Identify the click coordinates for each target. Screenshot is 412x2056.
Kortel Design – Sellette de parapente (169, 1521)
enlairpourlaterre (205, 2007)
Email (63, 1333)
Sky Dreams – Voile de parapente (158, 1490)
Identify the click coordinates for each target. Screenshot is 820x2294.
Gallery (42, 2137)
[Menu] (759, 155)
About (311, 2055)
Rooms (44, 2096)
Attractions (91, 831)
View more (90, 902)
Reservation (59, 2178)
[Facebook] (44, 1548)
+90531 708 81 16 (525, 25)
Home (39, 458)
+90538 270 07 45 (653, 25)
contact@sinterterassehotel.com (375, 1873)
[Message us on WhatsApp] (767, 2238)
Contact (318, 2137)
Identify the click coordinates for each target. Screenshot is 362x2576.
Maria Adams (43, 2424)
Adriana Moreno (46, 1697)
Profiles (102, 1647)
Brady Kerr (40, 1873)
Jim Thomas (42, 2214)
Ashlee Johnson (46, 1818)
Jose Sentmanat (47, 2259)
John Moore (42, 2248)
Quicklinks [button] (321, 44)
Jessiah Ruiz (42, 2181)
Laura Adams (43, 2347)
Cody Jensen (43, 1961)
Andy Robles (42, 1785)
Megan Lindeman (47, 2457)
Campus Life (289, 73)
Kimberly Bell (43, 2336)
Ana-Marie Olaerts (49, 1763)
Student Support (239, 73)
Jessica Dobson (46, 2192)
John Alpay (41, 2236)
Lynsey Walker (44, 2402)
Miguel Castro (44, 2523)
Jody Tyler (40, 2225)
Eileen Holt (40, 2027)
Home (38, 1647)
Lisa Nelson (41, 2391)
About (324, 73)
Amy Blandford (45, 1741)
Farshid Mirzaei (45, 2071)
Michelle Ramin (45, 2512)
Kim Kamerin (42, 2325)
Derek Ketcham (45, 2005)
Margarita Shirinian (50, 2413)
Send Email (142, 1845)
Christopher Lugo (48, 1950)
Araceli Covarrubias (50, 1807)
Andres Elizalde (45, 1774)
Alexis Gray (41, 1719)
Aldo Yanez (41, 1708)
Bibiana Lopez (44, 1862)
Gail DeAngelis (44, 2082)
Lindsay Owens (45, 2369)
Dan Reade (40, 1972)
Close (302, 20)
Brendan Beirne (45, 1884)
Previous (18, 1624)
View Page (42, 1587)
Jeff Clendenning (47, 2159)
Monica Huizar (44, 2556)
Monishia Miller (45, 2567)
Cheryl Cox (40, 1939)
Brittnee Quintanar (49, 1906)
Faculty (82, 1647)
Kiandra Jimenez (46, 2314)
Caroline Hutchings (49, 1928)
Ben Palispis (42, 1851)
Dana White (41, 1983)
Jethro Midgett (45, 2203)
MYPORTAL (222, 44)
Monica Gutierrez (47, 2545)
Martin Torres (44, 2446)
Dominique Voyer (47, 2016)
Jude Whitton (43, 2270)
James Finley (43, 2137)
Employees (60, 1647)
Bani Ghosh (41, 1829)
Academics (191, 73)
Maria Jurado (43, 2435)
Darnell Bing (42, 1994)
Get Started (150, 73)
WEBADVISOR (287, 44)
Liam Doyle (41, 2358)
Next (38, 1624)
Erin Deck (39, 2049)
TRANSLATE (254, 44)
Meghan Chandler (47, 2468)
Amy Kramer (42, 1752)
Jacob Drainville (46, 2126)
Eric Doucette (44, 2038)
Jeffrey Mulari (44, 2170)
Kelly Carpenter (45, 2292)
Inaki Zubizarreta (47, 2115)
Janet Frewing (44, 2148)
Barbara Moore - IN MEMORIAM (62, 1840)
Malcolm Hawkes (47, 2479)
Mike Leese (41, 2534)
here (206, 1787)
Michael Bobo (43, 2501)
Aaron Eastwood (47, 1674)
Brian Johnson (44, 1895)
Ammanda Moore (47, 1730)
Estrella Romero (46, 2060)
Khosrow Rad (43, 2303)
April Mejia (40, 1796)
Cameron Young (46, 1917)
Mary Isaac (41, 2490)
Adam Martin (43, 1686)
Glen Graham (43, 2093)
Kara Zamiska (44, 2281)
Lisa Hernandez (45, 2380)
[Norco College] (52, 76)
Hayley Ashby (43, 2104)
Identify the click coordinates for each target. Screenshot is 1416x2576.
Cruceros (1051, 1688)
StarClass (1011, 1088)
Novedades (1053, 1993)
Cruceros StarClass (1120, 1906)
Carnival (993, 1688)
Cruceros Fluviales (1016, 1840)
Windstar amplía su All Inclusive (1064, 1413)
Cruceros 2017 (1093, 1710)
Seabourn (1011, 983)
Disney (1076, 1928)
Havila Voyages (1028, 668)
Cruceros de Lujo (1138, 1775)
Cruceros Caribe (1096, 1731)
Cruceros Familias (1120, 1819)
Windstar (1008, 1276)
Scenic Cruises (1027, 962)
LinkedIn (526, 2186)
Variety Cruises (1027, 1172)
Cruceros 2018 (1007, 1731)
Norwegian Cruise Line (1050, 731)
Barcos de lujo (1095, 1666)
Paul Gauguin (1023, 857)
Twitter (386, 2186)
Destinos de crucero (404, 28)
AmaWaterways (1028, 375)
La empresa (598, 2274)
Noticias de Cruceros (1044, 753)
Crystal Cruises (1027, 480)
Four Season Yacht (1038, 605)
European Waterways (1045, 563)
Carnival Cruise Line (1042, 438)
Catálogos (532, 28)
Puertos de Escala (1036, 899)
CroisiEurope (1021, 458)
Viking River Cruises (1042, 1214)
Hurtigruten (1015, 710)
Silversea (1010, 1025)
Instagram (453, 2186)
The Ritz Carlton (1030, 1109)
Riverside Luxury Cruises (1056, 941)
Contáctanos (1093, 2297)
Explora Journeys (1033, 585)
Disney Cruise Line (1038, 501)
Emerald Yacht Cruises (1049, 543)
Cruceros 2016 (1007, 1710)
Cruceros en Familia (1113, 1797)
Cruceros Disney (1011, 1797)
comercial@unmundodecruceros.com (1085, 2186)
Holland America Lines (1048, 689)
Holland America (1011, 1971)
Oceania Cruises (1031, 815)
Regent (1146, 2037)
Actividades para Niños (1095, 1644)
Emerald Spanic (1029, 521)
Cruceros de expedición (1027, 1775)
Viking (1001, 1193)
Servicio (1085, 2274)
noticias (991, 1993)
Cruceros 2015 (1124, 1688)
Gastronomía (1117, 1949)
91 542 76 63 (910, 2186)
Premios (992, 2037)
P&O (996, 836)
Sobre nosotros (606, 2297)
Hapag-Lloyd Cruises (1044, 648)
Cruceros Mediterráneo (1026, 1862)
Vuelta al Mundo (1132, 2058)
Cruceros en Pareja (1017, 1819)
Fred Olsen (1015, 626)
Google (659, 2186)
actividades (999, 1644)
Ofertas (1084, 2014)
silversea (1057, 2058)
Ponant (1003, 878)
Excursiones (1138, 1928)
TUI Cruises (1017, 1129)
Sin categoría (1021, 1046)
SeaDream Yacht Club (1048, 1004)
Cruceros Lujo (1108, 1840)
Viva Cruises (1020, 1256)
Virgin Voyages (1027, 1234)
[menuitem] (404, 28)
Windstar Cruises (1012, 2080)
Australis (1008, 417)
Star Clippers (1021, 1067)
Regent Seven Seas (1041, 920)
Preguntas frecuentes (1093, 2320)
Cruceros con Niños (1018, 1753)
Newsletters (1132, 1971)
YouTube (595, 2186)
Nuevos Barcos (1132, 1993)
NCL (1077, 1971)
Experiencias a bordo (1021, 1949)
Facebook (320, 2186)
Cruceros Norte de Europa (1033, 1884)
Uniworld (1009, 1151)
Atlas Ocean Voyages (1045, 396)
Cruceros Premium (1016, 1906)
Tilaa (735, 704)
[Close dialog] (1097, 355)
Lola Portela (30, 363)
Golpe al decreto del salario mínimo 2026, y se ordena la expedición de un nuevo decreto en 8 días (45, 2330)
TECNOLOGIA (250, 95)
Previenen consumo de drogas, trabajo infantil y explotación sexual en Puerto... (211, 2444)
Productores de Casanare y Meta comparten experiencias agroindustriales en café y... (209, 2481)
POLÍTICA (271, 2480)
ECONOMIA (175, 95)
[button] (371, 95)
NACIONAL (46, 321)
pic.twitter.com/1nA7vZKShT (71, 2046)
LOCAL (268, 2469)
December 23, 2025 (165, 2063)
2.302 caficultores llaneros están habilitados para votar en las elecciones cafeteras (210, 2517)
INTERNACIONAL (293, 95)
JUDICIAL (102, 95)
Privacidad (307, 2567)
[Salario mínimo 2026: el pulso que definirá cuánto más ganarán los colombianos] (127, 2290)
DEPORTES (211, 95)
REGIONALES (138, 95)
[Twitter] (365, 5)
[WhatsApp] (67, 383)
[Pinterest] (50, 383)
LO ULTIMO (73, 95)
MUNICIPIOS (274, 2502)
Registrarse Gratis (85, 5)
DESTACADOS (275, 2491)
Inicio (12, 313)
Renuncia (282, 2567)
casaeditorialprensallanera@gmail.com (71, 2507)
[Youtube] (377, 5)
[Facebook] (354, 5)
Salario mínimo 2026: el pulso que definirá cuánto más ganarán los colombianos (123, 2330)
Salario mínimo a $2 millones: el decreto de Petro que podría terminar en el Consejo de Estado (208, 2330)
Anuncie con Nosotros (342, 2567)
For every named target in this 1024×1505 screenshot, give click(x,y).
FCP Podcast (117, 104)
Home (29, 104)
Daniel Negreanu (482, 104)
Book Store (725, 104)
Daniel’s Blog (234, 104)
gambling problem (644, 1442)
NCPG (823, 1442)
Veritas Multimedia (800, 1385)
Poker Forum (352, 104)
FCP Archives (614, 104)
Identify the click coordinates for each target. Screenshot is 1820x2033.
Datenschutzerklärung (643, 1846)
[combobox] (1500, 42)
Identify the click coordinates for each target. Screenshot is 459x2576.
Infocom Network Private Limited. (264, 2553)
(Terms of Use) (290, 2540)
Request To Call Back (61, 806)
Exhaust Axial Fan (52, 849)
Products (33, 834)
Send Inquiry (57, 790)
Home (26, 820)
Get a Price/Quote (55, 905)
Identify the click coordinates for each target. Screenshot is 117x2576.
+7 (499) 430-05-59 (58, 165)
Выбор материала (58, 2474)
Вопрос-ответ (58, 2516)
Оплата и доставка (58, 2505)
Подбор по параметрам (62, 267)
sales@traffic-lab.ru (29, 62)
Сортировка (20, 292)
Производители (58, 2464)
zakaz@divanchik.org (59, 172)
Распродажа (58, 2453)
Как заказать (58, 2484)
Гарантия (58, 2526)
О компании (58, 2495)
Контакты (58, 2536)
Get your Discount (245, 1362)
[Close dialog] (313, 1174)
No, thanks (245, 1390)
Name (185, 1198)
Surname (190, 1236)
────────
#### WORK ORDER
In the data above, start at the line that has "Productores de Casanare", stop after the line that has "DEPORTES (211, 95)", and print every line in between exactly as it stands.

#### FINISHED EXERCISE
Productores de Casanare y Meta comparten experiencias agroindustriales en café y... (209, 2481)
POLÍTICA (271, 2480)
ECONOMIA (175, 95)
[button] (371, 95)
NACIONAL (46, 321)
pic.twitter.com/1nA7vZKShT (71, 2046)
LOCAL (268, 2469)
December 23, 2025 (165, 2063)
2.302 caficultores llaneros están habilitados para votar en las elecciones cafeteras (210, 2517)
INTERNACIONAL (293, 95)
JUDICIAL (102, 95)
Privacidad (307, 2567)
[Salario mínimo 2026: el pulso que definirá cuánto más ganarán los colombianos] (127, 2290)
DEPORTES (211, 95)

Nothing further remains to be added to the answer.